• _Source data_:

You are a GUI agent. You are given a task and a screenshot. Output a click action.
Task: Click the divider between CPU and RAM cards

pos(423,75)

...

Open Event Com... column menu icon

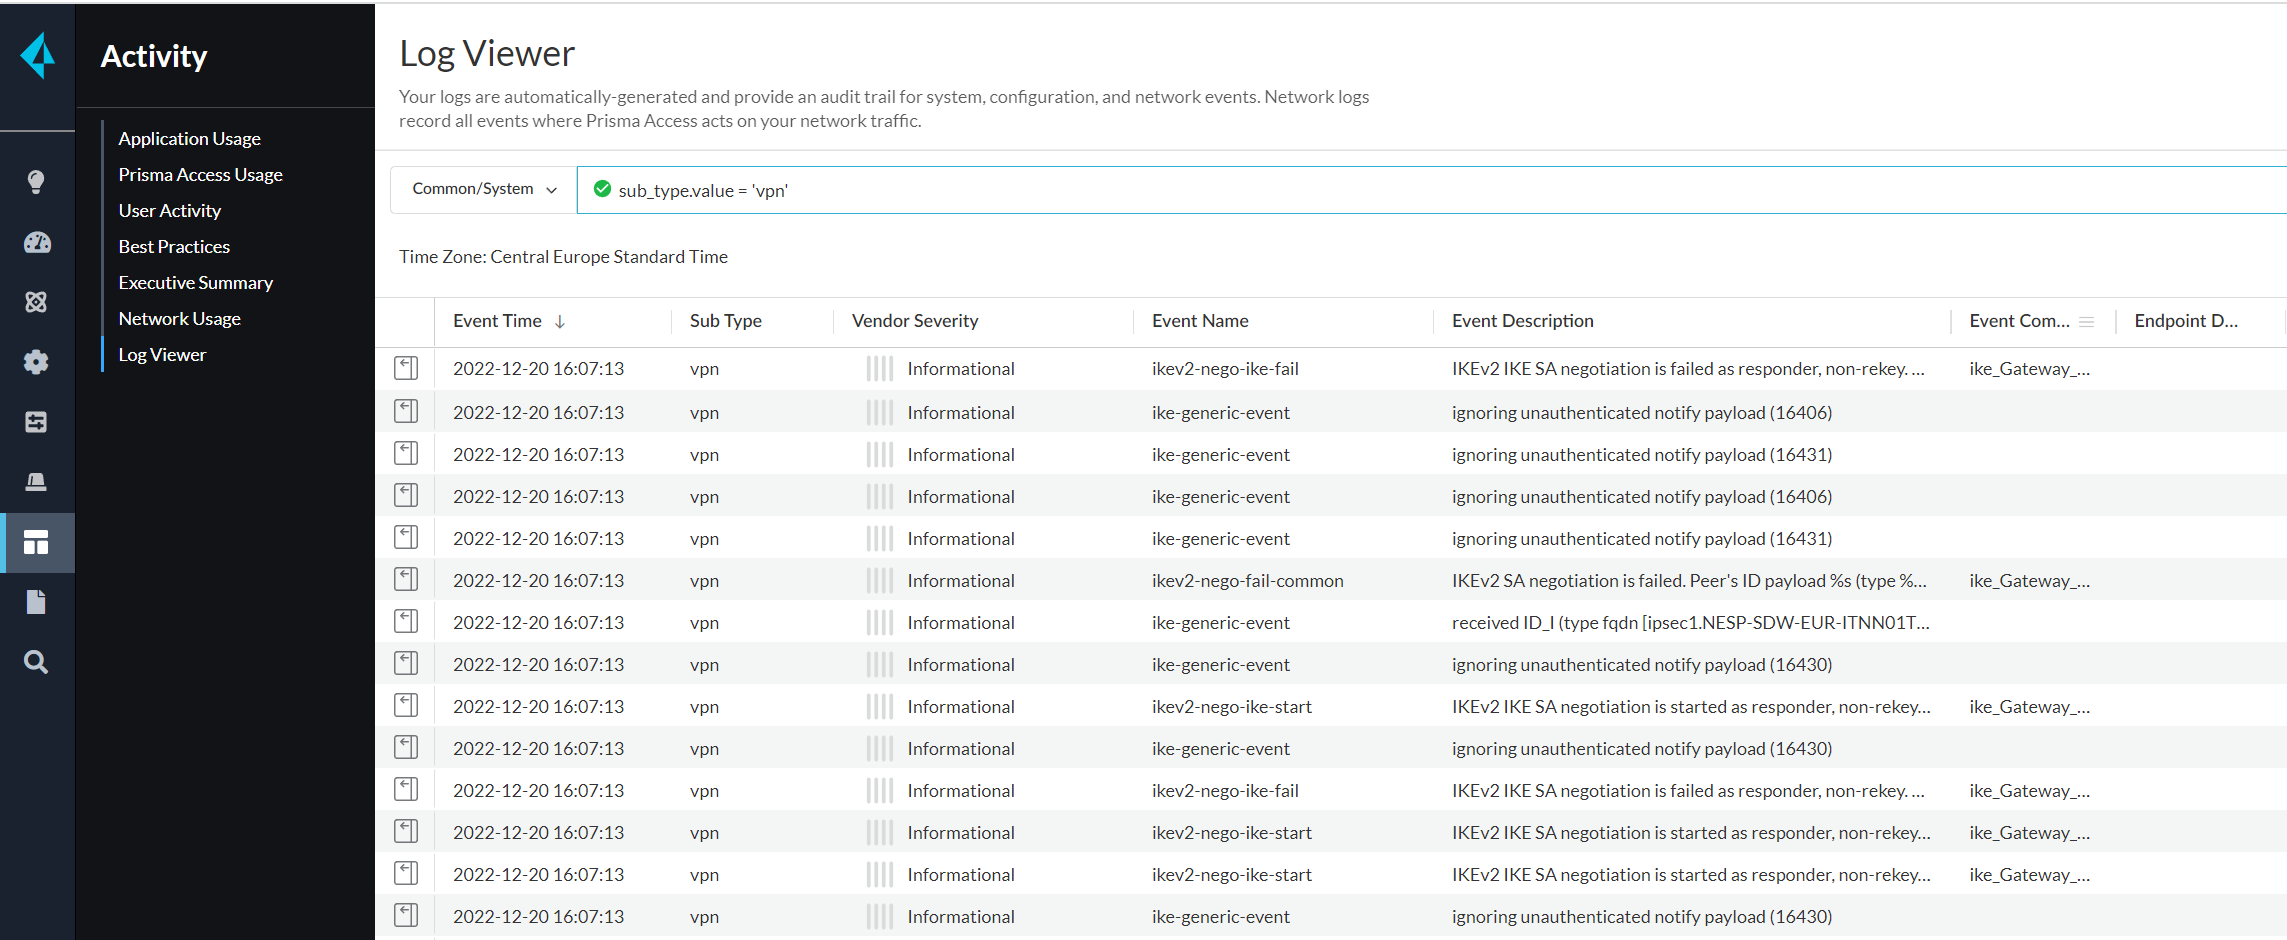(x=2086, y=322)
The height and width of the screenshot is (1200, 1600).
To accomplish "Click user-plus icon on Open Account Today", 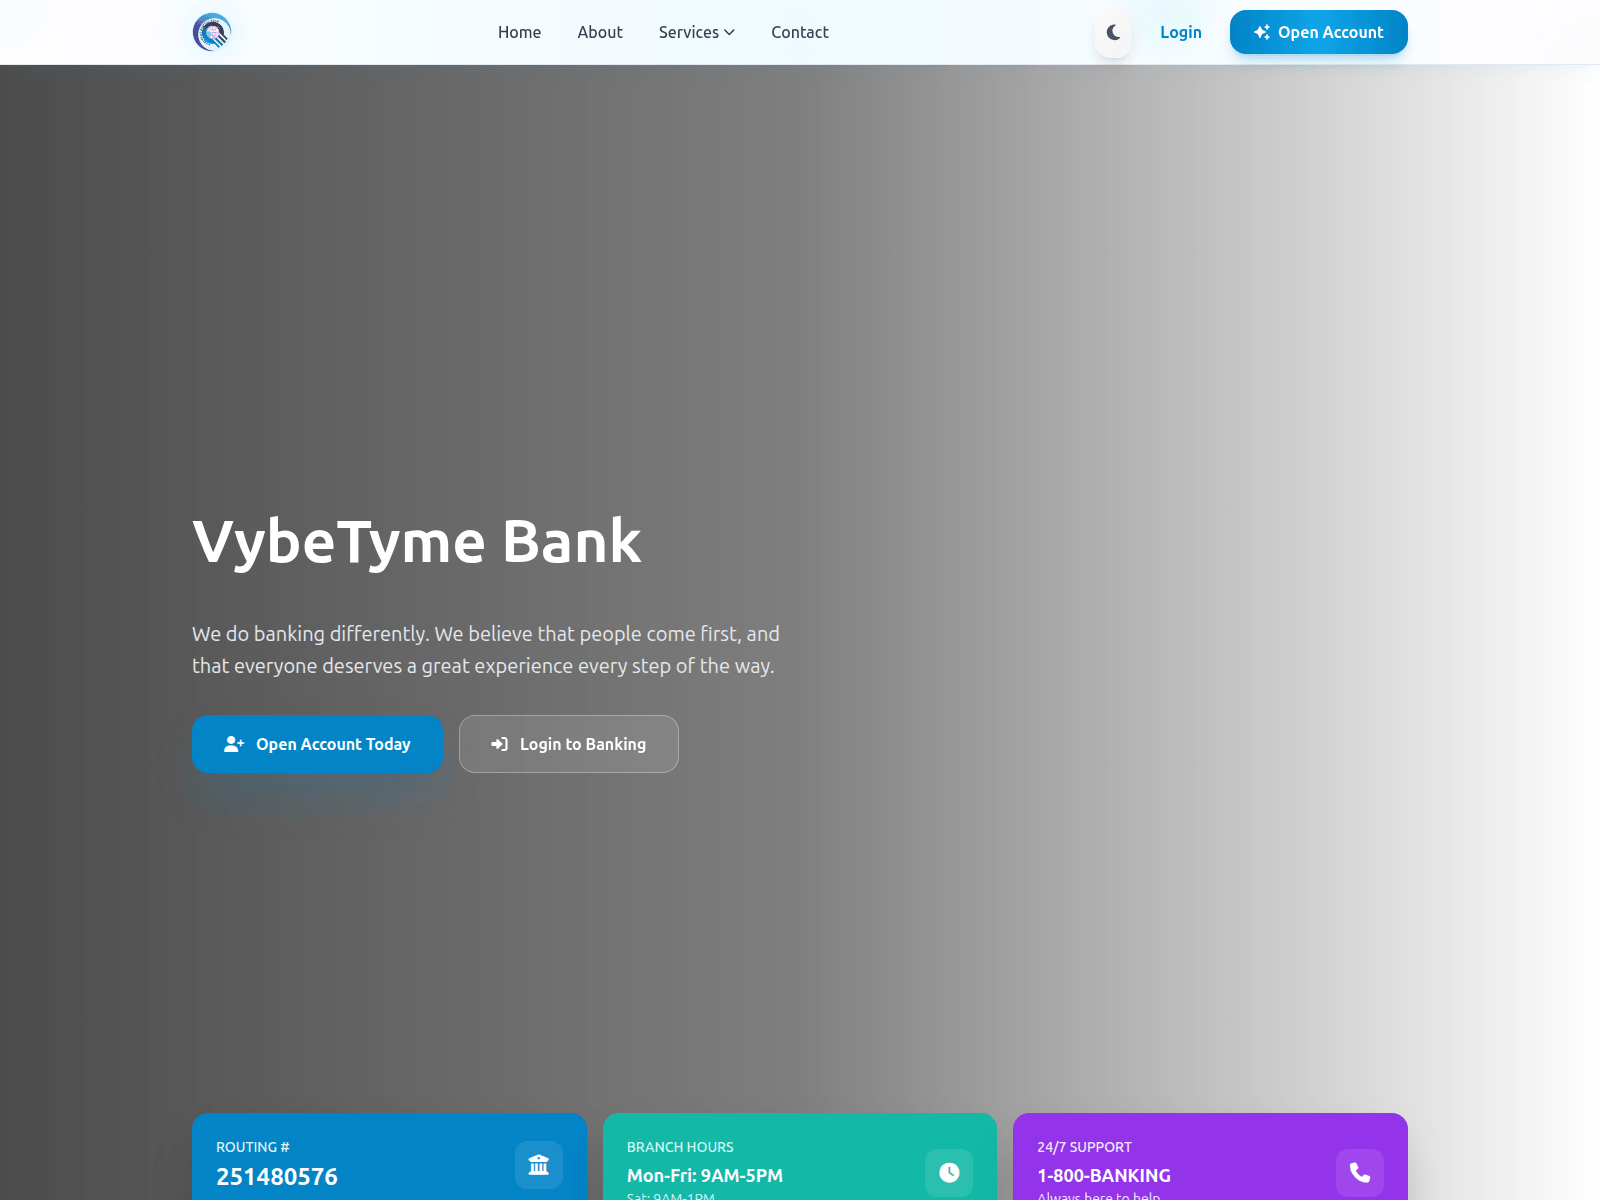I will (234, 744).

--

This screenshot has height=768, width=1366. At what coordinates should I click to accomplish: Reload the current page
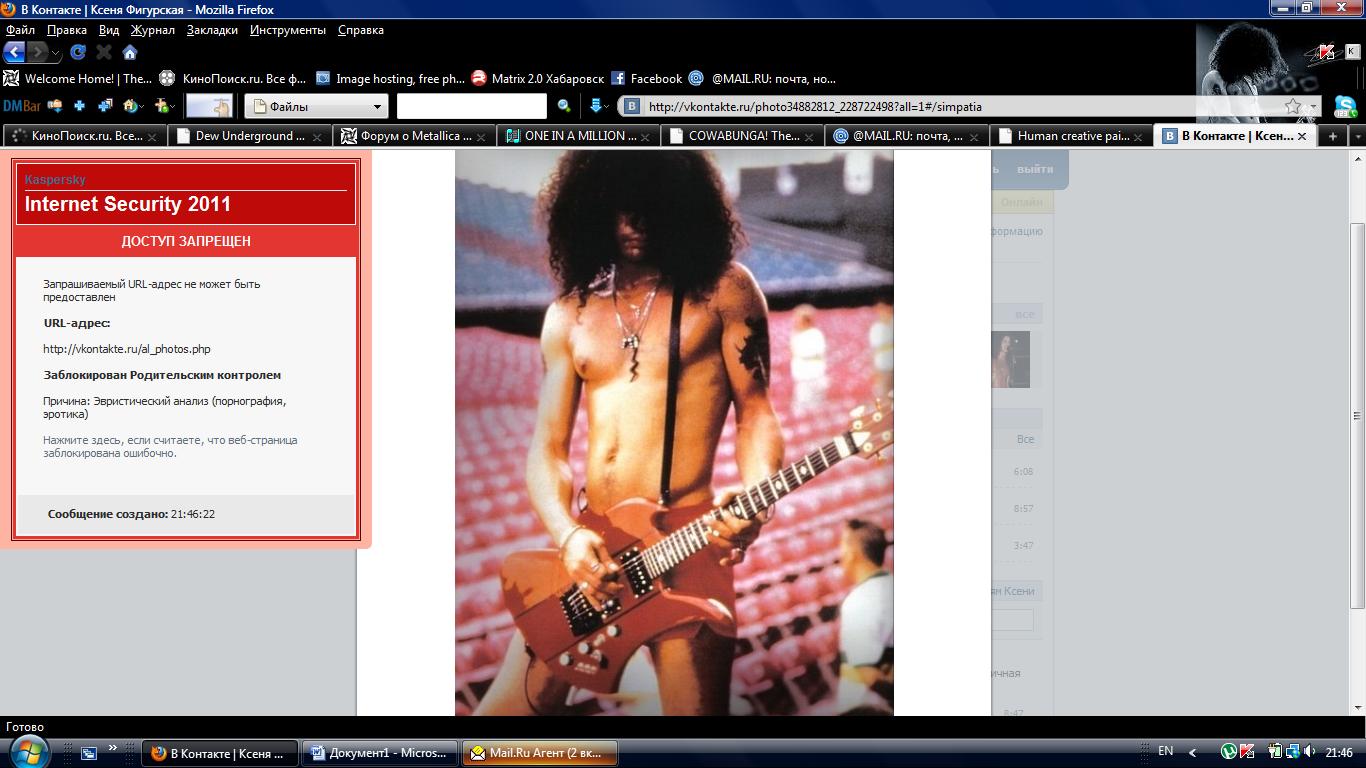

• _Work instructions_:
Each line above that contains the word "screenshot" should be copied.

• _Solution to this problem_:
You are a GUI agent. You are given a task and a screenshot. Output a click action.
The height and width of the screenshot is (1200, 1600).
This screenshot has height=768, width=1366. At what coordinates should I click to accomplish: Reload the current page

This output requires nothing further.